今天做实验，发现自己做的一个Web应用中，进行用户登录时，居然在请求报文中以明文的方式将用户名和密码Post到服务器，显然这是很低级的，很不安全的。

查阅资料后，发现网友们推崇的还是用https，认为这是终极解决办法，当然部分网友认为https略显麻烦，且也不是100%可靠。
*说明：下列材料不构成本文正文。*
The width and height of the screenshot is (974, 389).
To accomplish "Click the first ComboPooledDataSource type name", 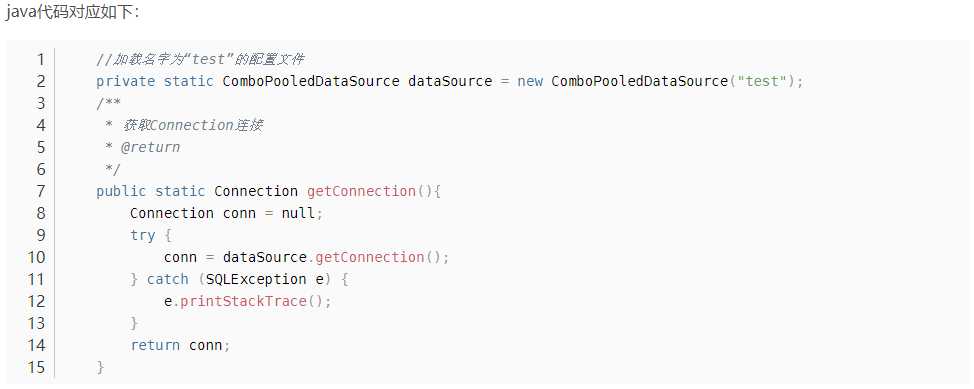I will (311, 81).
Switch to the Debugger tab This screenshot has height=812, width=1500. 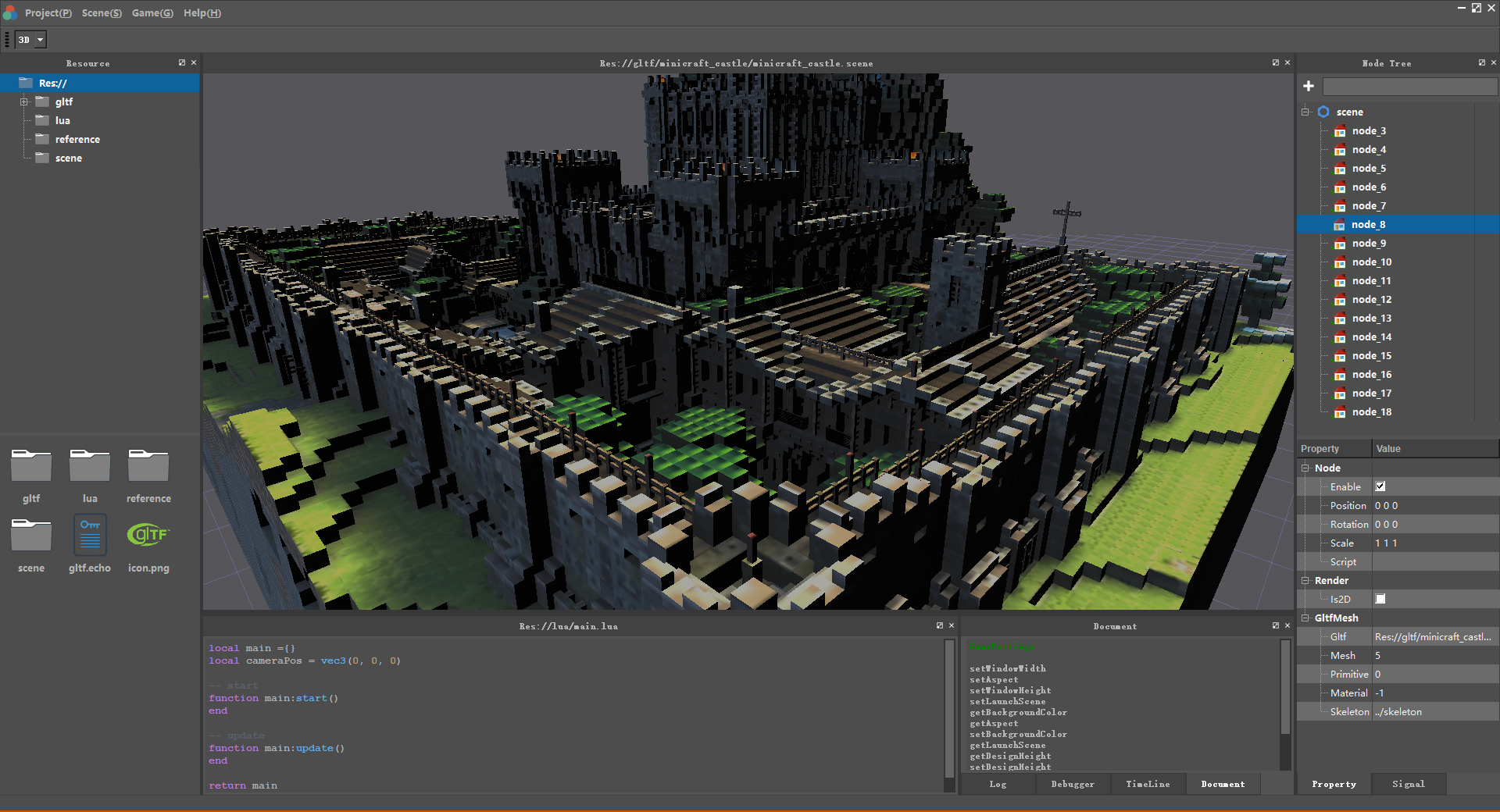(1072, 784)
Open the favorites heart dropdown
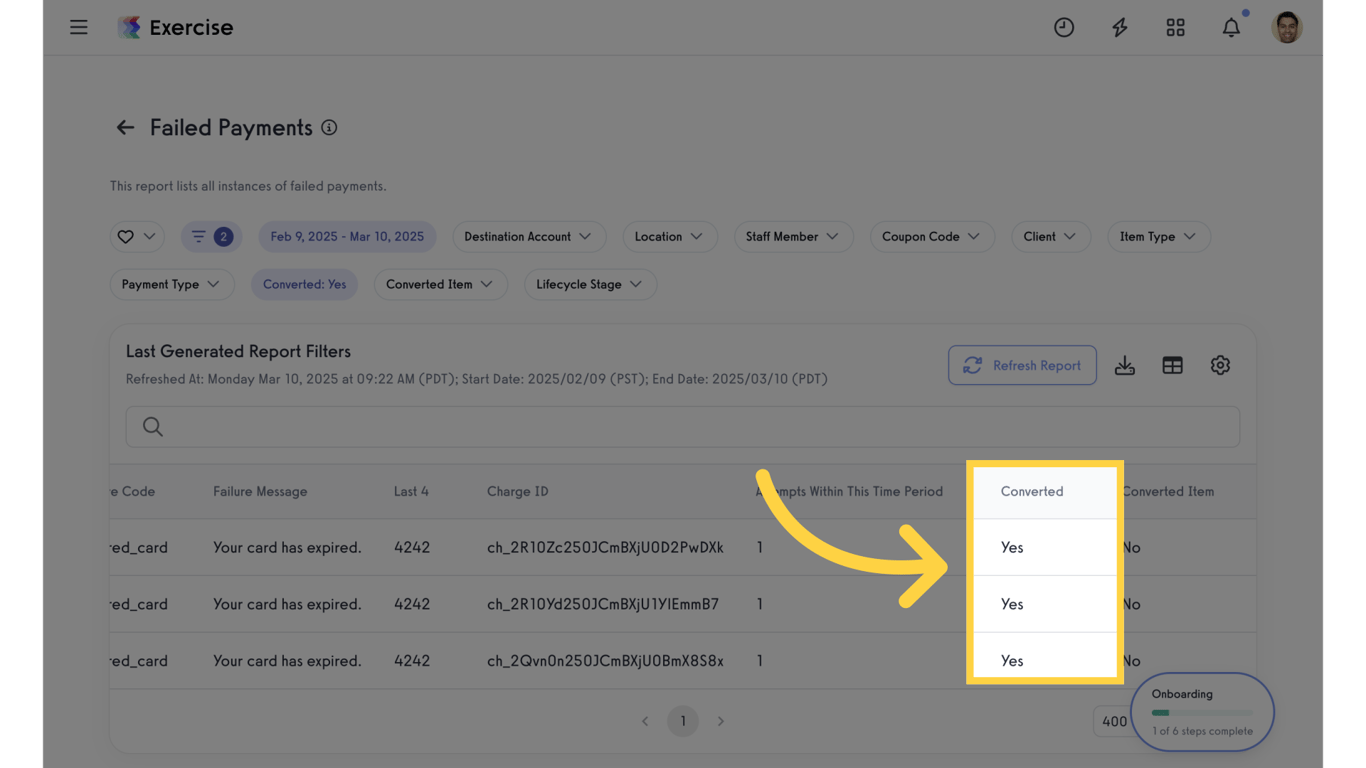The width and height of the screenshot is (1366, 768). tap(137, 236)
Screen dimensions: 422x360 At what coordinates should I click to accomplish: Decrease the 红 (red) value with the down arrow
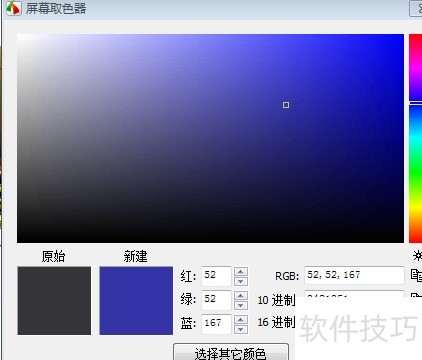241,281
下文摘录的是网友们推荐的一些http中的解决办法，虽然也不是100%可靠，但实现简单，使用方便。

1、用临时token

浏览器打开页面时，服务器生成一个token，返回给客户端，客户端登录时，还是要加密，当然是包含该token来加密，然后返回给服务器，服务器解密验证，同时token失效以保证请求不会被replay登录，然后服务器生成session id返回给客户端，后面在浏览进程中以session id来判断用户。
客户端的加密，即使不可逆，如果每次加密后都是一样内容，那等于没加密，加入服务器提供的临时token来保证加密结果每次都不一样。
服务器接收到请求后，取用户注册时使用的密码密文跟临时token加密后进行比对。
临时token的生成，可以混入请求IP、时间戳、用户代理（userAgent）。
以上仅个人假设的方案，未实施过，仅供参考，http的传输，太不安全。

2、用验证码

在用户登录时将输入的密码和验证码合并并计算MD5，最终传输的是用户名和合并之后的MD5。准确地说应该是：

MD5（MD5（密码）+验证码）或者是MD5（验证码+MD5（密码））

到服务器端，数据库中存储的是MD5（正确密码），可以取出来进行验证。

每次登录产生的验证码不同，而且传输的是图片，嗅探者无法获取到该图片内容，每次登录所传输的密文也不同，即使黑客嗅探到MD5也不能通过该MD5登录。后台验证方面也不需要做太多改动，稍微修改下判断逻辑就可以了。

上述两种方法本子上是一致的，不同的是，前者用的临时token，后者用的验证码，

还要注意，由于客户端的计算一般通过JavaScript来实现，所以如果攻击者修改了本地的JavaScript，仍然有可能轻松取走密码。